An earlier study noted that 11% of children in primary-care settings are wrongly prescribed inhaled corticosteroids, while many of those with asthma-like symptoms are under-diagnosed. There are many reasons why, not the least of which is that kids still have developing immune and respiratory systems, and they also have small airways.

Yet research and existing programs have shown that with education, implementing a plan and follow-up, severe asthma can be controlled. For example, in Finland a national program to improve care and stabilize costs reduced the number of hospital days by 54% (110,000 in 1993 to 51,000 in 2004), with the numbers still dropping.

At Rutgers, Tallia, Panettieri and their team plan to reach those who treat asthma in New Jersey via a webinar to discuss new approaches. They are focusing first on adult patients, teaching family physicians and others about the new biologics. Rutgers is working with Horizon Blue Cross Blue Shield in this project — a patient won’t need pre-approval if he or she can benefit from one of the five new medications.

Wenzel and asthma researcher Barbara Yawn, a physician and adjunct professor in the Department of Family and Community Health at the University of Minnesota, are also writing an online webinar to help family physicians figure out if a patient has severe asthma or something else. These doctors need better-defined and practical ways to identify people with severe asthma, Yawn said. Then they can decide, “Should I evaluate further, or send to special colleagues like allergists and pulmonologists?”

At-home steps can help

CHOP’s Canales said proper medication use is always an issue with the families she works with. Either the children take too much, the parents withhold the daily medication because the child is doing well, or the parent fears the steroid will affect the child’s growth and development.

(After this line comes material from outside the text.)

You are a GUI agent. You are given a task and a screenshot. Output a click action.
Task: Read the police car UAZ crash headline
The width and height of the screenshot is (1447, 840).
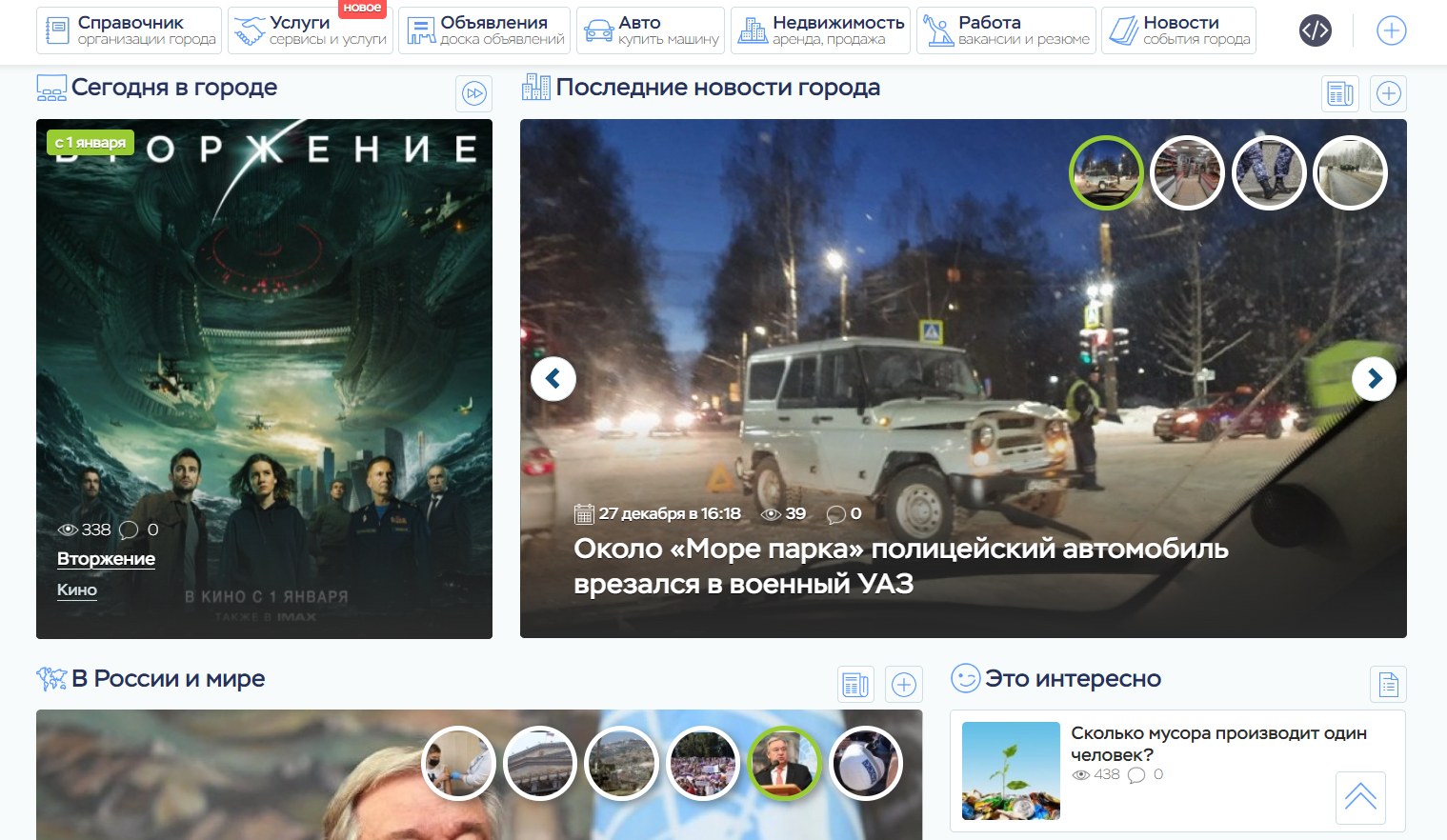tap(900, 566)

Then triggers in the home set in, “and then I know why the child is spending a lot of time in the hospital.”

On subsequent visits, however, after the parents have heard that following medication directions will reduce hospital visits, “I do see a difference,” Canales said.

“Our model has held up for many years,” said Tyra Bryant-Stephens, the physician who founded CHOP’s Community Asthma Prevention Program 22 years ago.

Community workers like Canales visit families for a year through CAPP, and then the families are enrolled in a state-supported program. Bryant-Stephens said the community workers and the families focus on physician-written action plans for each child, to make sure they are understood and carried out.

Before and after carpet removal in the home, to remove an asthma trigger. (Courtesy of Children’s Hospital of Philadelphia)

Children’s Hospital, along with its partner, the Philadelphia Housing Development Corp., have finished the pilot phase of its CAPP+ project, a CHOP representative said. Since January, workers have rehabbed 10 West Philadelphia houses belonging to CAPP families to eliminate the kinds of triggers — faulty plumbing, wet basements, pests that require serious extermination efforts, for example — that can make it tough for kids to breathe. The goal is to rehab 100 houses within the year, Bryant-Stephens said.

Canales said she has entered houses in such disrepair, the walls were falling down.

“The societal and economic [issues] are controlling the child’s asthma maintenance,” she said. “There are so many things to factor in to help a parent.”